» **ESTRATTO DELLA PAGINA**:
/---

Una modesta bottega
di falegname, una “boteghina” , non era dotata che di banco
di lavoro con morsa, tre o quattro seghe amano di diversa
grandezza , martelli, tenaglie, raspe, lime, pialle e giallicci
per i vari usi; inoltre, per chi sapeva intagliare, qualche
scalpello (“scarpèli”),”sgorbie” e “stracantòni”. Tutti attrezzi
per la lavorazione a mano. I pochi falegnami che tenevano un tornio, spesso
costruito con le proprie mani, lo avevano a pedale. Realizzavano da se anche
altri attrezzi; alcuni “ferri”, invece, li facevano fare, magari su loro
disegno, a un fabbro. |
Fabbricazione di
mobili in stile nella bottega di Arnaldo Granci: il falegname della foto è
Giuseppe Zanchi (anni Settanta) |
Poi ci voleva un carretto per andare a “smacchinare”da Agnellotti o da Cristini
tavole e tavoloni
acquistati nelle segherie o direttamente in campagna, dai
proprietari dei boschi. Oltre a tagliare le tavole, capitava di
dovervi fare lavori più sofisticati, impossibili senza
ricorrere alle loro macchine elettriche, come ad esempio la toupie (“tupìa”) per eseguire le cornici dei mobili. La
diffusione del macchinario elettrico sarebbe avvenuta, come per
le piccole officine dei fabbri, dopo la seconda guerra mondiale.
Solo allora cominciarono a diffondersi le seghe a nastro, i
torni elettrici e le “tupìe”. Gli attrezzi metallici,
specie la sega a mano, abbisognavano di attenta manutenzione;
così, affinché funzionassero meglio, venivano unti con il
grasso del “bilico” dei maiali, una specie di budello appeso
al muro e conservato non salato. La bravura di un falegname, dal
momento che si evitavano i chiodi nei manufatti più raffinati,
dipendeva in modo rilevante dalla perfezione degli incastri. La
colla, un tempo, la preparava da sé. Era una “colla di
pesce”, resistentissima. La si applicava calda sul legno
stringendo con i “sergenti” le due superfici incollate. Poi
c’era la colla a “caldo” tedesca, detta “quadròna”:
la si metteva a bagno, talvolta per una nottata, quindi la si
scaldava senza farla bollire, infine la si applicava. Per
lucidare immobili più raffinati, come i canterani, si usava la
“gomma lacca”, sciolta nell’ alcool (“alcole”). Ci si
imbeveva uno straccio di lana o della bambagie e si provvedeva a
strofinare, ripetendo con la mano innumerevoli movimenti “a
otto”, finchè il mobile non diventava “lustro”.

\---

Materiale di testo e di puntamento degli elementi
/---

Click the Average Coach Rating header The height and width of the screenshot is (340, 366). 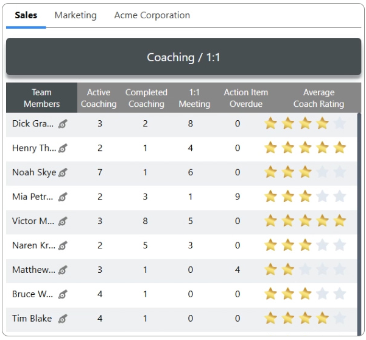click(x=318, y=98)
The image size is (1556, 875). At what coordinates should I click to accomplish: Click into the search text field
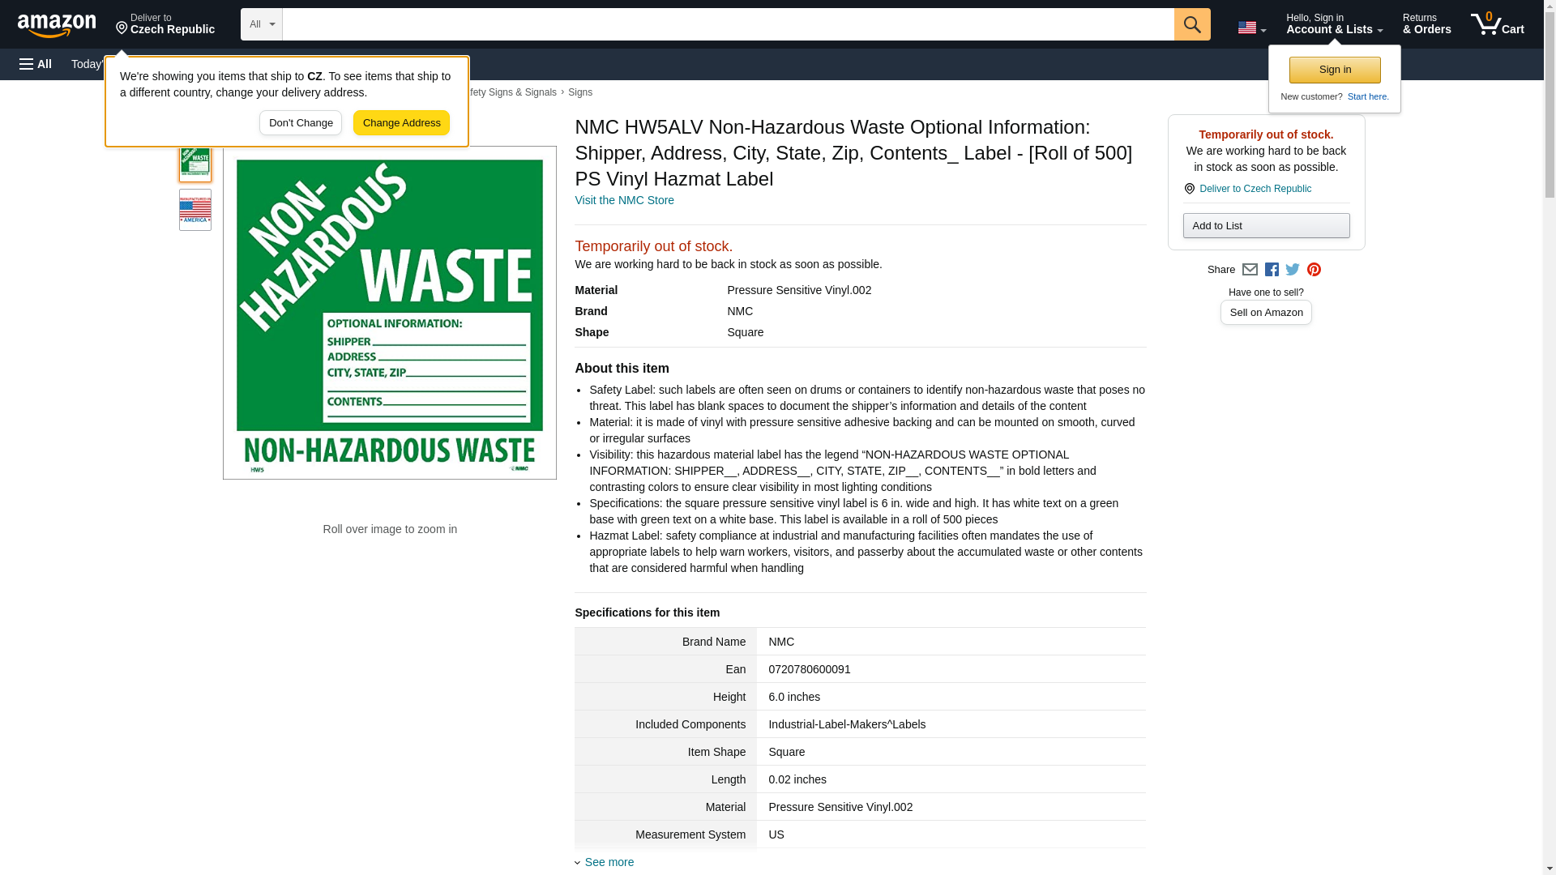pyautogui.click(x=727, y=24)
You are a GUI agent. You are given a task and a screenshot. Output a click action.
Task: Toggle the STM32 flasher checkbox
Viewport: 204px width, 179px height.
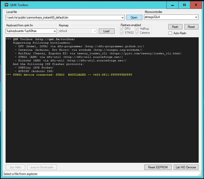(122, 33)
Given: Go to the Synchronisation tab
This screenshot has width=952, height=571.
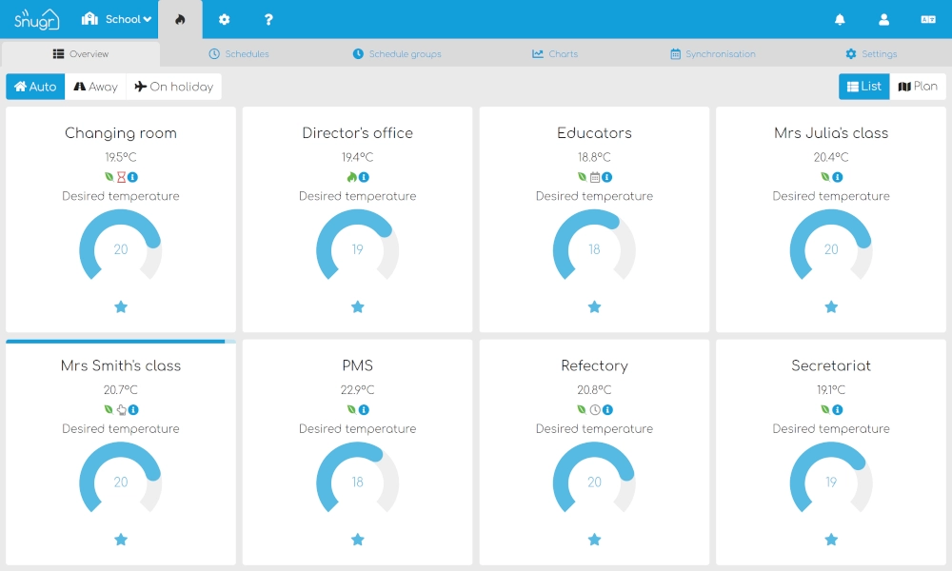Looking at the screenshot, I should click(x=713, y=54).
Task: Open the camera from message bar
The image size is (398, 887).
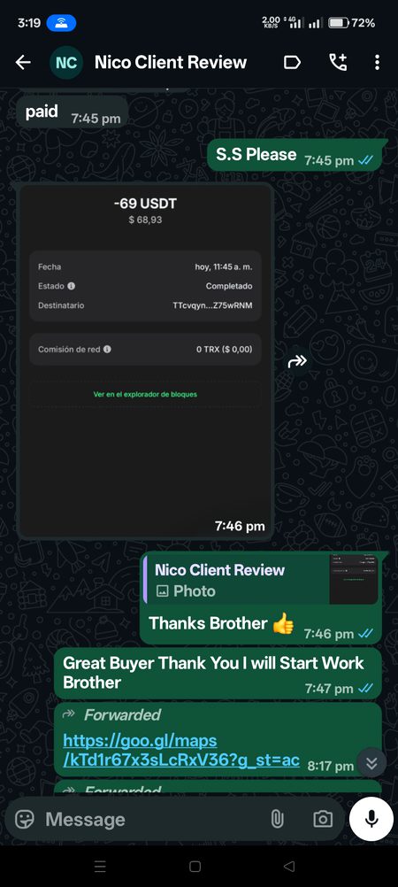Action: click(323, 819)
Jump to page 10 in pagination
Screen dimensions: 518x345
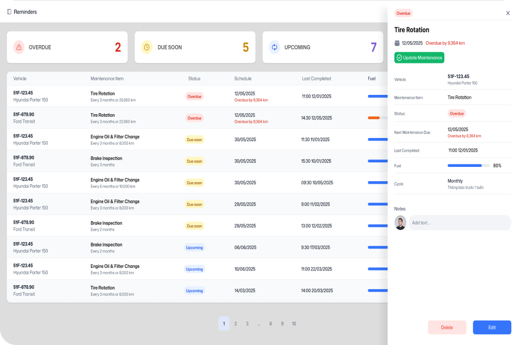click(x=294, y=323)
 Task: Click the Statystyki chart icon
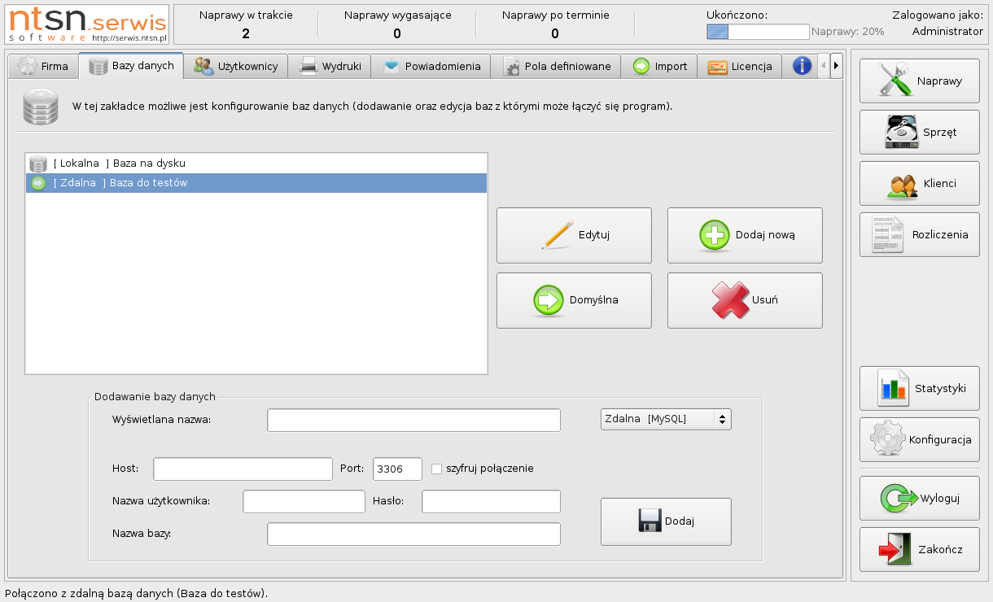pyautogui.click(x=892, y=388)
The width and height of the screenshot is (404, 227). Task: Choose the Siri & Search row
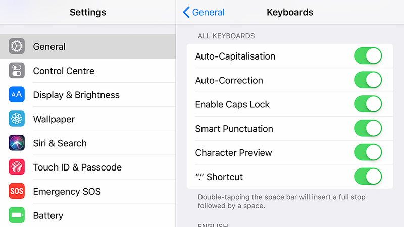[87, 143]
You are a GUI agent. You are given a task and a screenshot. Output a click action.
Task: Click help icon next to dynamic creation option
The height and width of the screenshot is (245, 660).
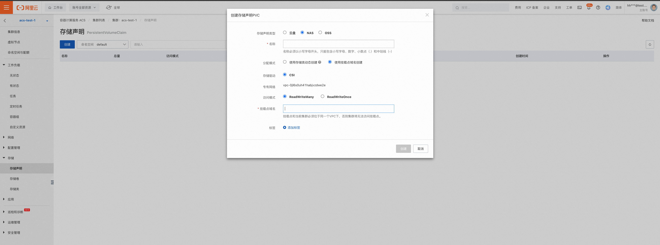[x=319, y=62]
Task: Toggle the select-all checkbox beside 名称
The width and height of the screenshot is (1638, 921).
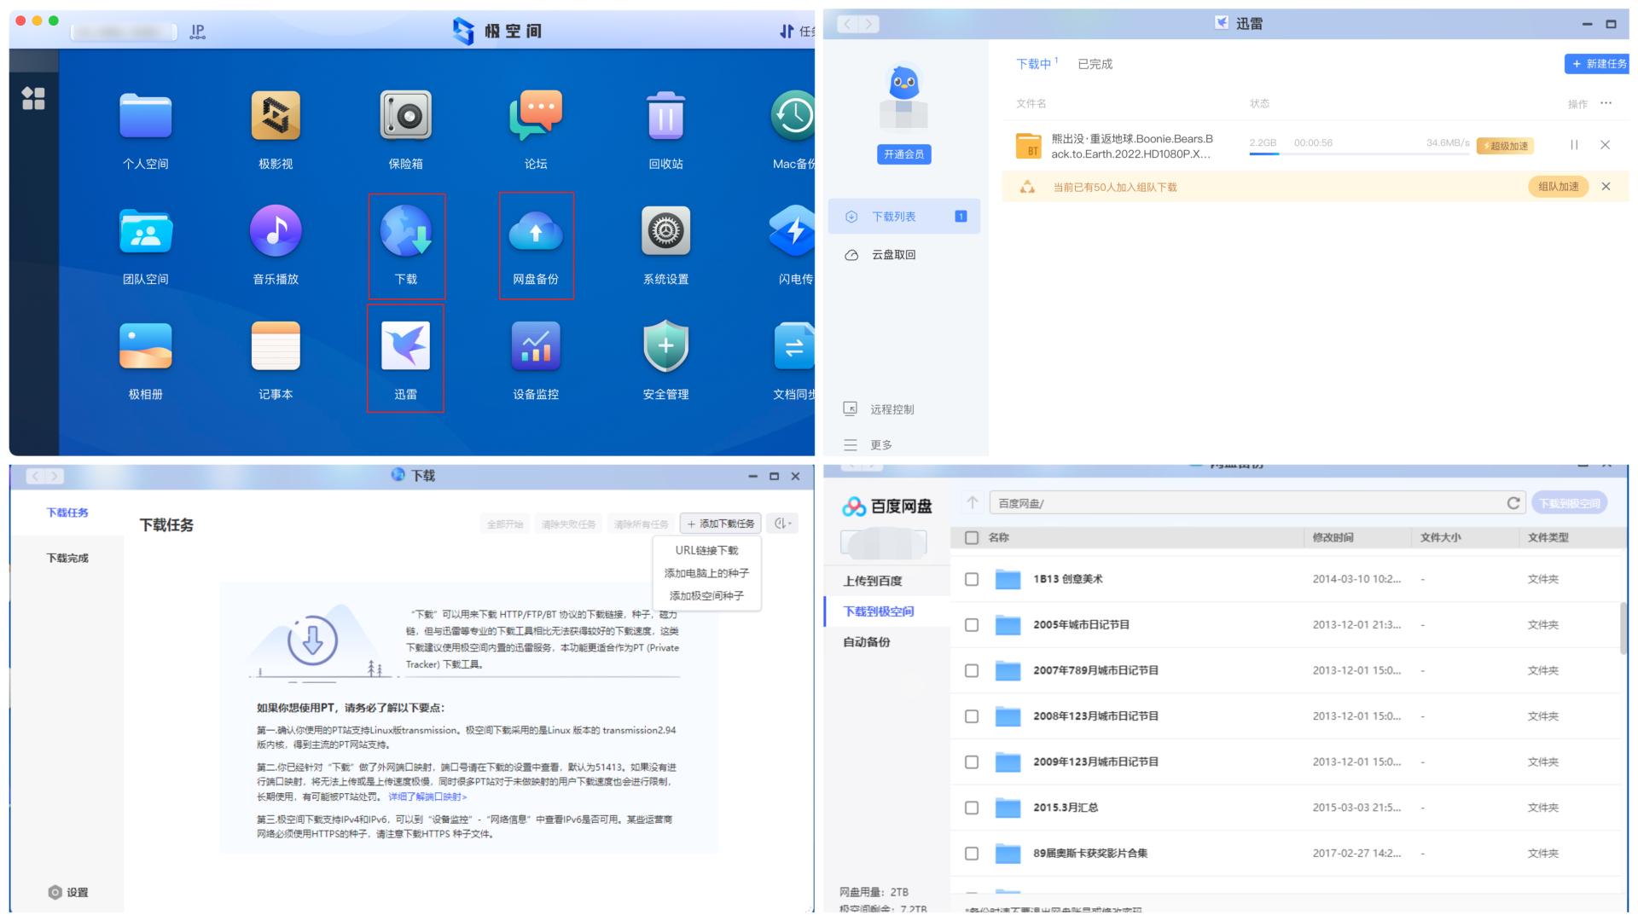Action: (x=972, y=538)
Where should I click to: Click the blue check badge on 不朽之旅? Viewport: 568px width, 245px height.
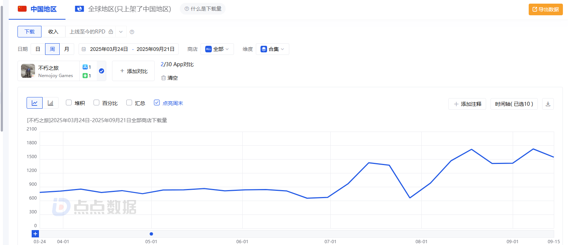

\---

» **COMPITO ASSEGNATO**:
Rispondi alle seguenti domande sull'estratto dedicato alla bottega del falegname.
(a) Secondo l'estratto, dopo quale evento si diffuse il macchinario elettrico?
(b) Con che cosa venivano unti gli attrezzi metallici perché funzionassero meglio?
(c) In che cosa veniva sciolta la "gomma lacca" usata per lucidare i mobili più raffinati?
Il materiale riportato è distinto dall'estratto e va considerato a parte.

» **RISPOSTA AL COMPITO**:
(a) Dopo la seconda guerra mondiale.
(b) Con il grasso del "bilico" dei maiali.
(c) Nell'alcool.